Animals need safe and quality feed to grow, develop and maintain their vital functions. From a welfare point of view, feed safety is important for all species of animals, and, in particular, for animals entering the human food supply chain. Similarly to food, feed must not contain substances that are likely to have harmful effects on animal or human health.
Safe feed is essential for animal health, healthy environment and safe food of animal origin. The legislation ensures that feed does not pose a risk to human and animal health or to the environment. It provides the rules on the marketing and use of feed, the requirements for feed hygiene, the rules on undesirable substances in feed, the rules on genetically modified feed and the conditions for the use of feed additives in animal nutrition.
Animal husbandry plays a very important role in the agricultural sector. Whether this business gives satisfactory results depends to a large extent on the use of safe and quality feed. In the European Union, approximately 5 million farmers rear food-producing animals, which means that 450 million tonnes of feed is needed each year. In addition, 70 million households use 10 million tonnes of feed for their pets.
In the past, a number of food crises occurred in Europe because of contaminated feed. As a result, a food safety policy has been introduced, which has put in place the "farm to fork" strategy. Feed safety is an important factor at the beginning of the food chain.

Records taken from a dataset
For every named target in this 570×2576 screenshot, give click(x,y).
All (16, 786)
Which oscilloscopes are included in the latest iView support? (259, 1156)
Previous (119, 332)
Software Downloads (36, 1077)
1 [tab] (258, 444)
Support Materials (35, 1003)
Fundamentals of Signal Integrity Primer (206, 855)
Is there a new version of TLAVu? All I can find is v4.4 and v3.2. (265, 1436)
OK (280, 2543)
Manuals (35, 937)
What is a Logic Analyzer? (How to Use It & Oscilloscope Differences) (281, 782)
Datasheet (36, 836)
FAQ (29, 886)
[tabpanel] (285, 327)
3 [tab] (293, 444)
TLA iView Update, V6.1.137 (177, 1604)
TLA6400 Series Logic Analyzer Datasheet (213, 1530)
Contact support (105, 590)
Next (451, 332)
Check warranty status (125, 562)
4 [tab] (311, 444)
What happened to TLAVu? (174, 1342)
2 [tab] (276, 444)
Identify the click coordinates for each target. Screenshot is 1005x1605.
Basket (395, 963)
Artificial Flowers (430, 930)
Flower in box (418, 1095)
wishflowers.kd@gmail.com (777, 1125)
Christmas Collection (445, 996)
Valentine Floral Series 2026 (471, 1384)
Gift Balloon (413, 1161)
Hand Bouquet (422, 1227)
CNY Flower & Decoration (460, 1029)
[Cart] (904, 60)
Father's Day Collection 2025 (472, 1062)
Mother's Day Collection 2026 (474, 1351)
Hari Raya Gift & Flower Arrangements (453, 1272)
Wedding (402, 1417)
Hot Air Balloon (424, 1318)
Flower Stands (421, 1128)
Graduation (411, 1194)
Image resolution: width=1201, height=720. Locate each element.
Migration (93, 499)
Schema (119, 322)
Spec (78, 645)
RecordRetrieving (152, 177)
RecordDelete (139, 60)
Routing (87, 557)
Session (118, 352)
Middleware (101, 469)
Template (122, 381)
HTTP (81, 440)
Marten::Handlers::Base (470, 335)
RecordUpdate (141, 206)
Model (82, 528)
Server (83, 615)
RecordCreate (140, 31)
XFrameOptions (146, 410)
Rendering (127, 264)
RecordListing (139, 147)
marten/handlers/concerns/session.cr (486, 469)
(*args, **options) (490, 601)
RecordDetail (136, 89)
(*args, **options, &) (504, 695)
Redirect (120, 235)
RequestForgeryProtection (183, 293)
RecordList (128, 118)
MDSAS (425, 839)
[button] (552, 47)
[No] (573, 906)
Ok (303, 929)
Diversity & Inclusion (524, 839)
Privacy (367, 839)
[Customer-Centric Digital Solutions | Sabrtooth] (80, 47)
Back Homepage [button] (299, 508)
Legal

• REQUIRED ACTION 1
Answer each question from the text on feed safety.
(a) About how many farmers in the European Union rear food-producing animals?
(b) How much feed do the 70 million pet-owning households use?
(c) What strategy did the food safety policy put in place?
• REQUIRED ACTION 2
List everything that the text on feed safety says the legislation provides.

• EXERCISE ANSWER 1
(a) Approximately 5 million.
(b) 10 million tonnes.
(c) The "farm to fork" strategy.

• EXERCISE ANSWER 2
- The rules on the marketing and use of feed
- The requirements for feed hygiene
- The rules on undesirable substances in feed
- The rules on genetically modified feed
- The conditions for the use of feed additives in animal nutrition